Wednesday, August 03, 2005
(12:04 AM) | Brad:
Self-Destruction; or, I Should Really Be in Bed
Upon the repeated recommendation of a friend, as well as Weblog participant, I've been reading Paul Auster's book Moon Palace during my breaks at work & just before I go to bed. I'm halfway through it now, and already know it to be fabulous book. The best part so far has been the depiction of the protagonist's self-destructive tendencies following the death of his uncle. In utter despair, he decides to see if he can successfully give himself fully over to the flux of life .. to basically do nothing about life happening simply happening to him. Ultimately, it leaves him without electricity and phone, eating only two eggs a day, losing over fifty pounds in a single summer, and nearly dying of the flu after being evicted from his apartment and taking refuge in the trashcans & bushes of Central Park.Ah, self-destruction. It brings back a lot of memories. Memories of friends who declared their willingness on a Wednesday to get dangerously drunk that weekend, only to find themselves arrested on a Friday while driving intoxicated. Of family members showing up at my apartment door, high on all manner of pills and weed at 11 in the morning, and then flashing a gun for the stated purpose of blowing out his and/or my brains. Of me drinking early & often at my best friend's wedding, and embarassing not only myself when the time came to toast the bride & groom. Of once seriously entertaining the notion of filling a humidifier with bourbon, closing my bedroom door, just to see what would happen.

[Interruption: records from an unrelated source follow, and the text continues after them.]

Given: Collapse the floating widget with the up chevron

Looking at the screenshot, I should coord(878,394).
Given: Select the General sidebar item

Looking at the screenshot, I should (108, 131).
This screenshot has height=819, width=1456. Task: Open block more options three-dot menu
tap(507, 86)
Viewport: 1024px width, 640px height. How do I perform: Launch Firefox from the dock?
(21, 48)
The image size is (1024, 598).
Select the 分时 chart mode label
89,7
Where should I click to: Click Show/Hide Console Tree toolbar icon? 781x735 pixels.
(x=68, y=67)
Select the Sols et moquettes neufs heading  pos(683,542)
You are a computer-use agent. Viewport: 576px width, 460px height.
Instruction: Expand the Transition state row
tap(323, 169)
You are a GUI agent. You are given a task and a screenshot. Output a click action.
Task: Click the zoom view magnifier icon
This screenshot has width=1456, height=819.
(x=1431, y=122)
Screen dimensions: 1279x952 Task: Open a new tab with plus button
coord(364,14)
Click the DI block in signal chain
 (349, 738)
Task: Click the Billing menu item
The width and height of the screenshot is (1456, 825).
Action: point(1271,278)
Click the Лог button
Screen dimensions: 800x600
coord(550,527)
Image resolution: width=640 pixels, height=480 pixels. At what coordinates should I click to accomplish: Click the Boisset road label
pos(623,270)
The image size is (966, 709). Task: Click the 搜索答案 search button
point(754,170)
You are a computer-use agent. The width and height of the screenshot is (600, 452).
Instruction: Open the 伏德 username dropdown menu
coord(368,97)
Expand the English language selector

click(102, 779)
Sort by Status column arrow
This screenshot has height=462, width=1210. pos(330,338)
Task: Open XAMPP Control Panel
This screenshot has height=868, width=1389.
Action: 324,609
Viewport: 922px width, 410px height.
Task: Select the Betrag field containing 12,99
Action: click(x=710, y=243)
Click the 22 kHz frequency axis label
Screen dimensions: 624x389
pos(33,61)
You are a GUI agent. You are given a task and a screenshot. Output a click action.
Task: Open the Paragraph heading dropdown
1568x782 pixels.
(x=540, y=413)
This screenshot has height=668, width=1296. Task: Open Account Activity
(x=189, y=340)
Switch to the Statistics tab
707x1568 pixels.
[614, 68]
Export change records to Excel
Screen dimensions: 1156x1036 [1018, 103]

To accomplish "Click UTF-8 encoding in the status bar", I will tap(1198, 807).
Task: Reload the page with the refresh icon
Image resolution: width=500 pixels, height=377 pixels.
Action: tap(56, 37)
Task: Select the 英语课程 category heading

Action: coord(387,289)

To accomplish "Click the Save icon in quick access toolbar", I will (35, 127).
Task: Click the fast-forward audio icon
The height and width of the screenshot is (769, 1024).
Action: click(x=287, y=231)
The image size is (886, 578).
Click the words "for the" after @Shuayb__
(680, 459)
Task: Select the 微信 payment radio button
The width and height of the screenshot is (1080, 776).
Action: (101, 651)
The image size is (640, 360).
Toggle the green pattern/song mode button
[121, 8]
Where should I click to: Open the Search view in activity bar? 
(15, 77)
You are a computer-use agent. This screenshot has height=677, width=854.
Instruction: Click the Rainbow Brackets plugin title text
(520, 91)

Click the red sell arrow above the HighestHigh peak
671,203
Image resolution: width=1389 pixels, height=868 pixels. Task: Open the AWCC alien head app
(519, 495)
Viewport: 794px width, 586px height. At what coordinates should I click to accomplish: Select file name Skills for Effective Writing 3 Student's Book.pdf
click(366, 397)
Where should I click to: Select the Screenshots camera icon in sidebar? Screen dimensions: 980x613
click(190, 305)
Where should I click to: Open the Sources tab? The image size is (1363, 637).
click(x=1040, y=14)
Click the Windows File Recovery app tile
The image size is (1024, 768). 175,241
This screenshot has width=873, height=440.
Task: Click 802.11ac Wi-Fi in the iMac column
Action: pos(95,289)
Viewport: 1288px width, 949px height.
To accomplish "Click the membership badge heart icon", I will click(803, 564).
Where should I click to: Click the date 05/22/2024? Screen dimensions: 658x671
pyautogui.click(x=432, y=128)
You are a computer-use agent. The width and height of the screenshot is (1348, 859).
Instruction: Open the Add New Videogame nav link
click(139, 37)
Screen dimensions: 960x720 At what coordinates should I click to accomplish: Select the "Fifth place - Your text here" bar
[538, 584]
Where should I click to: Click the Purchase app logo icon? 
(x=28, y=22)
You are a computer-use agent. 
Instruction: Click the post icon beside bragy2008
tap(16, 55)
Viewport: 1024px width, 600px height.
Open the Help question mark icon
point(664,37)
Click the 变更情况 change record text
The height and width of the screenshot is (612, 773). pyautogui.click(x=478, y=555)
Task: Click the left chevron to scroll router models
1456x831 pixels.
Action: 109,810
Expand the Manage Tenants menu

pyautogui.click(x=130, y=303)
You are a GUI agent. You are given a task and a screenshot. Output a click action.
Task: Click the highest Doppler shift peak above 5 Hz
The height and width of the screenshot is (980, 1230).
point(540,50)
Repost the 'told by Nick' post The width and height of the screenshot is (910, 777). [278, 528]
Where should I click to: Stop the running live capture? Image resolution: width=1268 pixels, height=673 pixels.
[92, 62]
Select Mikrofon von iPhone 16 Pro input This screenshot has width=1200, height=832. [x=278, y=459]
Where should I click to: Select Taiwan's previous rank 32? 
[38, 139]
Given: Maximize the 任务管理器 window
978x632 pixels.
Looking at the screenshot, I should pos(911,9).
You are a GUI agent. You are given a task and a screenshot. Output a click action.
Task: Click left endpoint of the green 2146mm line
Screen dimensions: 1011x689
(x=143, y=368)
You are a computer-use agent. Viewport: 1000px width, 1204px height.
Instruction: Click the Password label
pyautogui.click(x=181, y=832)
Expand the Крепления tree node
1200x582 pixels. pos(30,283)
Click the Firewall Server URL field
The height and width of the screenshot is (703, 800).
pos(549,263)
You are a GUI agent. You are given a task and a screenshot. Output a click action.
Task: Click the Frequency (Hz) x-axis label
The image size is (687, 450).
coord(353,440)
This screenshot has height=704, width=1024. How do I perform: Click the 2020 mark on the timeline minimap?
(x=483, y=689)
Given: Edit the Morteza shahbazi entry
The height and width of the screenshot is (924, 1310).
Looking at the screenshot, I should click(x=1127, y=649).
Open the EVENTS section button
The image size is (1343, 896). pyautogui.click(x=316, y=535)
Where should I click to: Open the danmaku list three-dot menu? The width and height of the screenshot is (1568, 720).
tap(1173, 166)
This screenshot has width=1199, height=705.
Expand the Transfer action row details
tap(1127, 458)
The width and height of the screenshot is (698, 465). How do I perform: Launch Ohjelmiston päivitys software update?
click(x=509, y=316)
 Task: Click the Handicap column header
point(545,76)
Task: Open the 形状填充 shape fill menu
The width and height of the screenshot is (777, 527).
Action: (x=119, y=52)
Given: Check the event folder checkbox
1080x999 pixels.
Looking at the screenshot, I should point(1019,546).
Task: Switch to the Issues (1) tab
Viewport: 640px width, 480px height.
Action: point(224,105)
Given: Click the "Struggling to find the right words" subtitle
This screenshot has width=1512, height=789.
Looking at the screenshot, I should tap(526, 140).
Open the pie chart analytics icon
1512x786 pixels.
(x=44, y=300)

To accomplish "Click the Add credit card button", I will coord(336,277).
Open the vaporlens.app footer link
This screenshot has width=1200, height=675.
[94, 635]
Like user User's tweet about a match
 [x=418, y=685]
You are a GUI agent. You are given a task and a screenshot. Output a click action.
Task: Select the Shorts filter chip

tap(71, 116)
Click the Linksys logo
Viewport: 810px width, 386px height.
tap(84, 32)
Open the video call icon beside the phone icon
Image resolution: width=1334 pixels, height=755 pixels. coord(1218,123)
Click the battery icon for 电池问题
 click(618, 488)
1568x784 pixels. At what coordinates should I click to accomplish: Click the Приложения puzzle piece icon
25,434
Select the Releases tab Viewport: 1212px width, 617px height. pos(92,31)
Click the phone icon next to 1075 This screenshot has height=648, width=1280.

I turned thirty this year. And while I don't necessarily feel old, what with the fact that I'm still technically a student & have somehow managed to never work a real job, I kind of miss the self-destructiveness of my twenties. That which was witnessed up close & personal, and that done by me for all to witness. Not everybody can be a Hunter S. Thompson, I guess. Most of us settle down at some point, and that's normally around the point when monogamous sex becomes the rule rather than a threat that's avoided. Is growing up, then, less a matter of getting older, and more a matter of wanting to hang onto oneself? one's lover? one's stuff? I dunno.
Orson Welles once said, "It's only in your twenties and in your seventies and eighties that you do the greatest work. The enemy of society is the middle class, and the enemy of life is middle age. Youth and old age are great times -- and we must treasure old age and give genius the capacity to function in old age -- and not send them away." I can't help but think, at least right now when I should be sleeping, that this is the case only because these are the ages when throwing it all away seems like the most natural thing one could do.